DO THIS: Echo back everything from the line containing "The height and" down to the line containing "tap(221, 346)", with the pictures left out.
## begin PROVIDED MATERIAL
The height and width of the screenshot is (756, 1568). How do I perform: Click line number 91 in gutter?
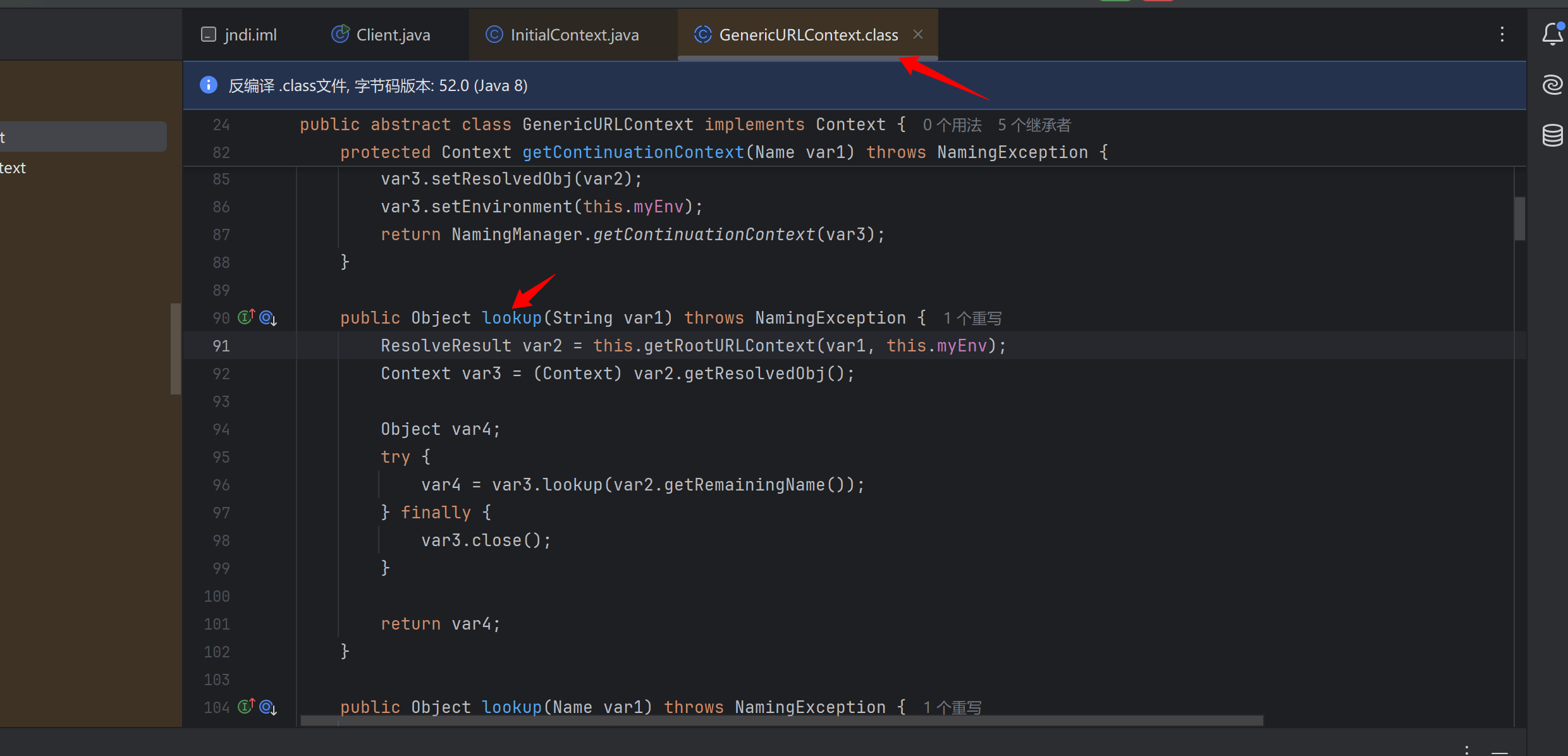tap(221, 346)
## end PROVIDED MATERIAL
## begin PROVIDED MATERIAL
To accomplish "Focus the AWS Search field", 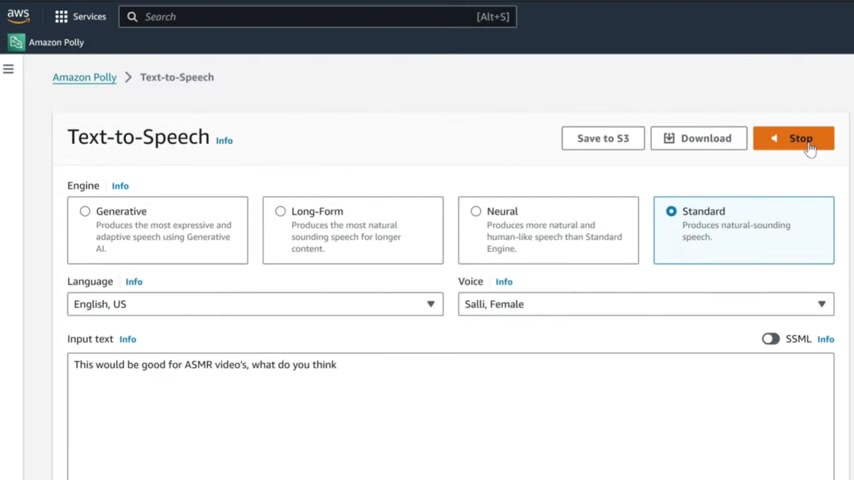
## end PROVIDED MATERIAL
## begin PROVIDED MATERIAL
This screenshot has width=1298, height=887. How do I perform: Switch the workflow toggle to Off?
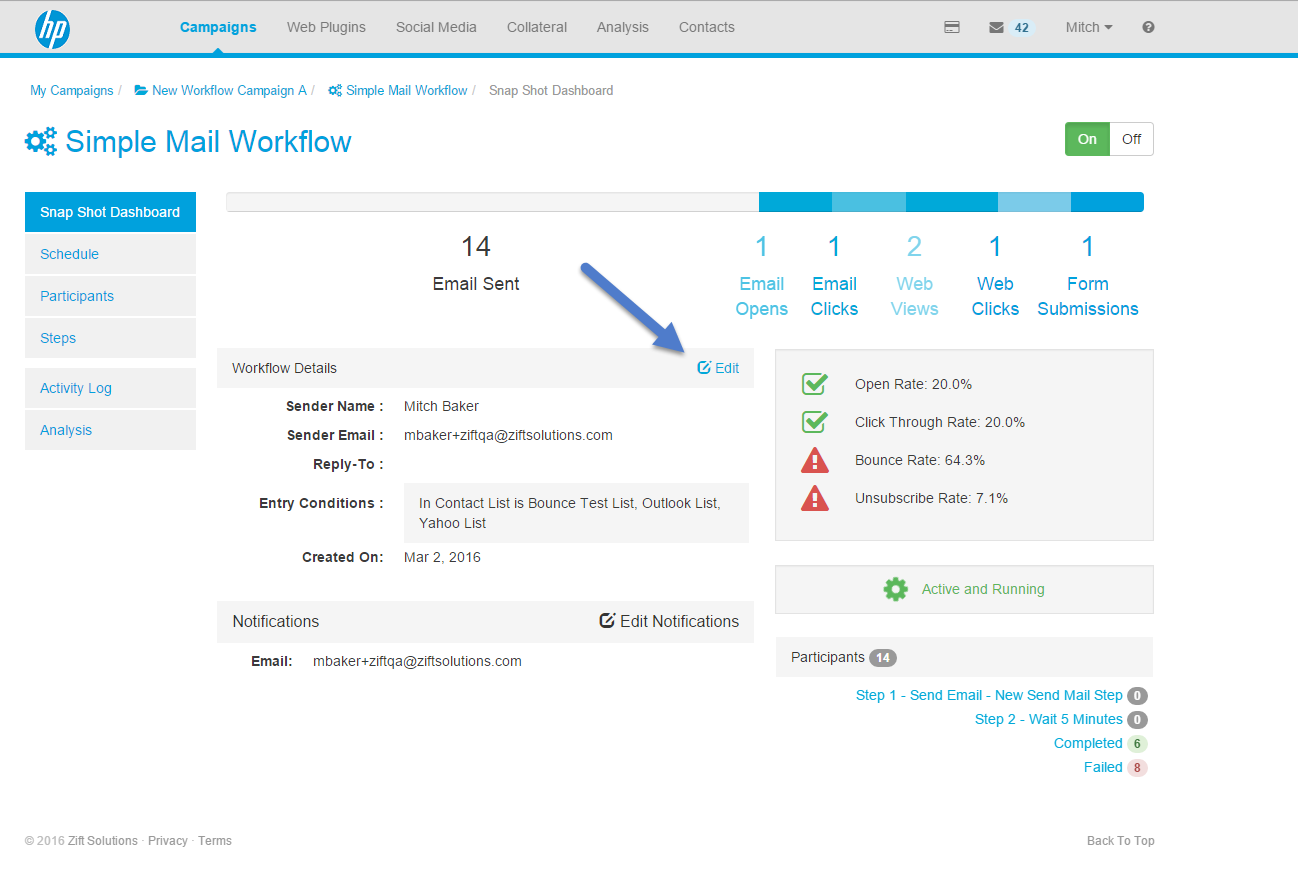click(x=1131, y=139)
## end PROVIDED MATERIAL
OUTPUT BELOW:
The height and width of the screenshot is (756, 1568). How do I perform: Click line number 91 in gutter?
tap(221, 346)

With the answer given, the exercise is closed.